I read Robert Freedman’s "Coming Up Short" on compensation issues surrounding short sales and want to thank you for writing a good article that addresses a very big problem. I have negotiated hundreds of short sales and am in the middle of about 75 at any one time, and I have lost a few commissions because of lenders cutting my commissions down at the last minute and buyer’s agents not being willing to decrease their expected commission.

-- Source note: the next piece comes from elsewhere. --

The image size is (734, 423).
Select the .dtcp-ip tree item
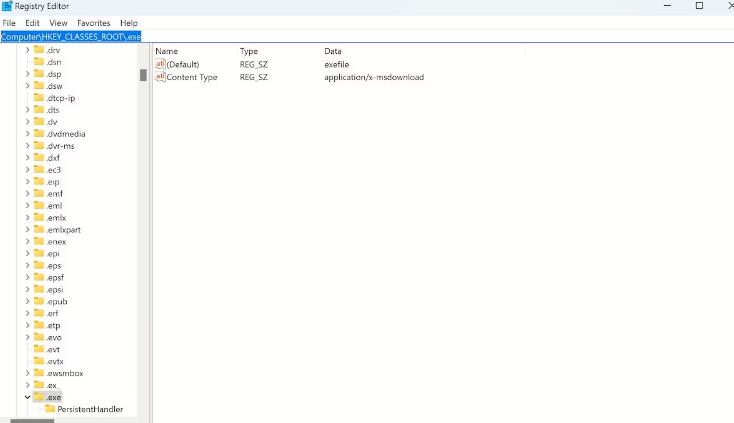click(61, 98)
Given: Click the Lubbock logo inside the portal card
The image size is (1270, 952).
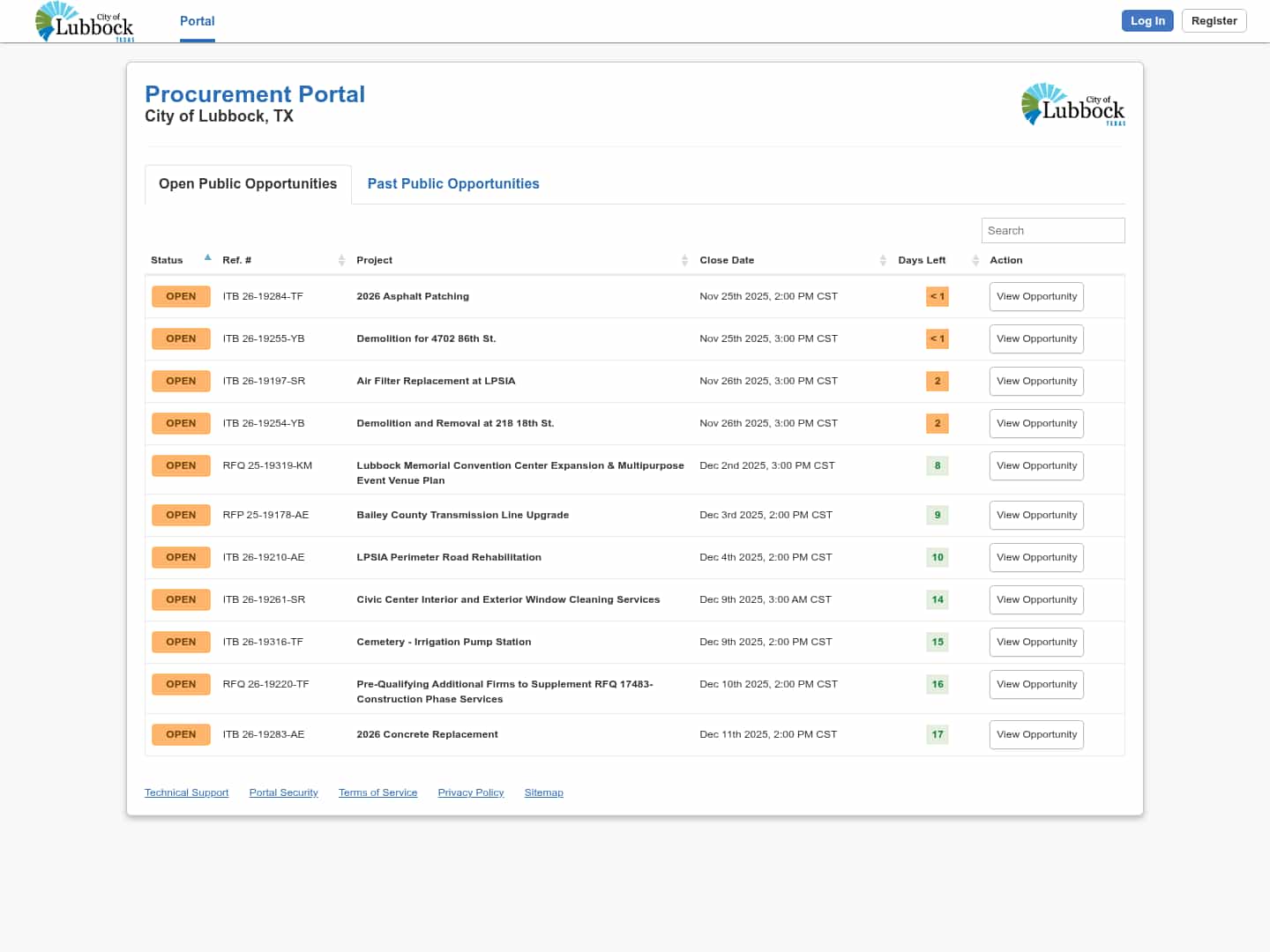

—Cody Sperber, Sell Quick for Cash LLC, Phoenix


Some of the information in the article, "Turn Customers into Cheerleaders," (October 2008, page 20) may have suggested that it is acceptable to reward people outside the real estate settlement service business for referrals. This is inaccurate. The Real Estate Settlement Procedures Act prohibits every payment, in whatever form that payment may take, to or from any person for the referral of a real estate settlement service, including real estate brokerage, mortgage, and title. You may solicit referrals at events such as customer appreciation luncheons or client parties. However, the invitation to these events may not be conditioned upon either past or future referrals. The law doesn’t prohibit acknowledging a referral with a thank you. However, if you add something of value to that thank you, or do anything extra for a person based upon the number of referrals received from that person, it becomes illegal.


The caption accompanying "Success Story: On the Home Front" (September 2008, page 53) incorrectly identified the location of the base where the photo was taken. It was taken at Fort Hood, Texas.